- Theatrical release poster
- Directed by: C. S. Rao
- Written by: Bhamidipati Radhakrishna (dialogues)
- Screenplay by: C. S. Rao
- Story by: A. K. Velan
- Based on: Emme Thammanna (1966)
- Produced by: Lakshmi Rajyam Sridhar Rao Sundarlal Nehata (Presents)
- Starring: Akkineni Nageswara Rao Rajasree Bharathi
- Cinematography: Kamal Ghosh
- Edited by: S. P. S. Veerappa
- Music by: Ghantasala
- Production company: Rajyam Productions
- Release date: 19 April 1968;
- Running time: 160 minutes
- Country: India
- Language: Telugu

= Govula Gopanna =

Govula Gopanna is a 1968 Indian Telugu-language comedy drama film, produced by Lakshmi Rajyam and Sridhar Rao and directed by C. S. Rao. The film stars Akkineni Nageswara Rao, Rajasree and Bharathi, with music composed by Ghantasala. It is a remake of the 1966 Kannada film Emme Thammanna.

== Plot ==
The film begins with a callow, Gopanna / Gopi, who rears cattle and adores it. Besides, ruinous municipal chair Nagaraju, an honorable-seeking hoodlum who creates turbulence in the town. Once, his vainglory daughter Tara squabbled with Gopi, and he mocked her.

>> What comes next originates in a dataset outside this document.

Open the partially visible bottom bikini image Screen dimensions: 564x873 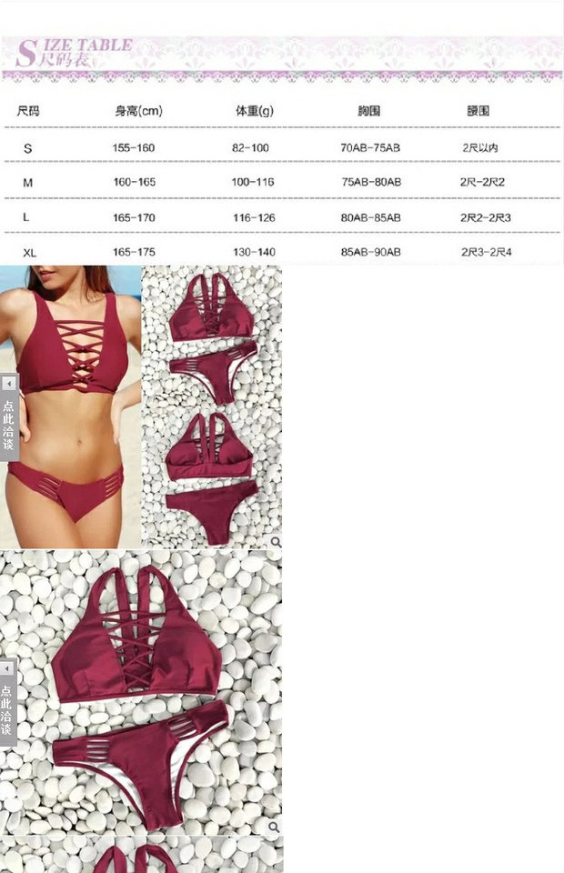141,855
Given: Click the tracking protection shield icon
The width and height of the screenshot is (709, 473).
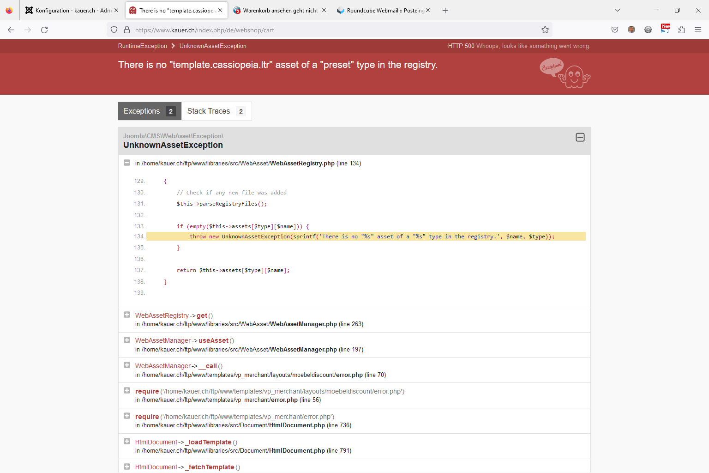Looking at the screenshot, I should tap(114, 30).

Knowing it, Nagaraju mandates to knock out Gopi when Kasturi, Nagaraju's good-natured son, rescues him. Advocate Narasimham, a man of integrity, always confronts Neelkanth. He is lively, with his ideal wife, Mahalakshmi, and a daughter, Radha. Narasimham fixes Radha's alliance with his childhood friend Sripathi's son Shekar, the doppelganger of Gopi. On the advice of Kasthuri, Gopi lands at Narasimham's residence, mistaking him for Shekar, and they honor him when he falls for Radha. Eventually, Shekar arrives to apprentice Narasimha when Nagaraju's goons batter him instead of Gopi. However, he absconds and reaches Narasimham, where he is surprised to see Gopi and understands the status quo.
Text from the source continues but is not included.